Comment gérer sa jalousie et son agressivité :

La jalousie de l’aîné(e) est elle aussi parfaitement normale : le bébé, cet intrus, accapare toute l’énergie de maman et papa alors qu’il ne sait faire que dormir et manger ! Pire : il ne sait même pas jouer… alors que vous lui aviez promis un futur compagnon de jeu.
L’ainé(e) expérimente à ce moment de sa vie, souvent pour la première fois, le sentiment de « colère », qui se traduit souvent par de l’agressivité envers le bébé : les « je n’aime pas le bébé » ou « tu ne t’occupe plus que du bébé, je le déteste » sont fréquents.
Sachez aussi que la jalousie et l’agressivité ne s’expriment pas forcément dès les premières semaines; elles peuvent n’arriver qu’au bout de quelques mois. Restez vigilent et rappelez-vous qu’il finira par aimer naturellement son petit frère ou sa petite sœur, quand il découvrira que vous n’avez pas changé à son égard et que vous l’aimez toujours autant.


Ce qu’il est conseillé de faire

- Aidez-le à exprimer son hostilité, posez « des mots sur ses maux » (ça vous rappel quelqu’un? J) : « tu es en colère contre le bébé parce que tu crois que nous l’aimons plus que toi, mais tu n’as pas à t’inquiéter : nous vous aimons tous les deux ».

- Faites lui bien comprendre qu’il a le droit de ne pas être content de l’arrivée de ce bébé, qu’il a le droit de ne pas l’aimer, mais qu’il n’a pas le droit de lui faire du mal. Là aussi, mettez des mots sur ses émotions : « Tu as le droit d’être en colère, nous comprenons que tu trouves ça moins bien qu’avant, mais tu ne dois pas faire de mal au bébé, nous ne l’accepterons pas. »

- Si vous sentez qu’il a besoin de « taper», choisissez avec lui une « poupée souffre douleur » sur laquelle il pourra se défouler (même si c’est un garçon).

- Dans le même esprit, pour l’aider à décharger les tensions non exprimées, proposez-lui une bataille de coussins où il pourra se défouler en les lançant avec « toute sa colère ».
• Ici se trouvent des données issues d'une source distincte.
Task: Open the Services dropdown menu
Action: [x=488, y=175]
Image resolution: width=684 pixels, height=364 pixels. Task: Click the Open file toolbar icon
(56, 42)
- S’il fait un « faux pas », ne lui dites pas « tu es méchant » ou « tu n’es pas gentil », cela risquerait de le conforter dans l’idée que vous ne l’aimez plus, ou moins qu’avant. Expliquez-lui que le bébé est fragile et que certains gestes risquent de lui faire mal.

- Tout en protégeant le bébé, valorisez-le lui, l’aîné, afin qu’il comprenne que vous ne l’avez pas remplacé : « toi tu es le grand maintenant, il y a plein de choses que tu sais faire et que tu pourras lui apprendre. Il a de la chance de t’avoir comme modèle ».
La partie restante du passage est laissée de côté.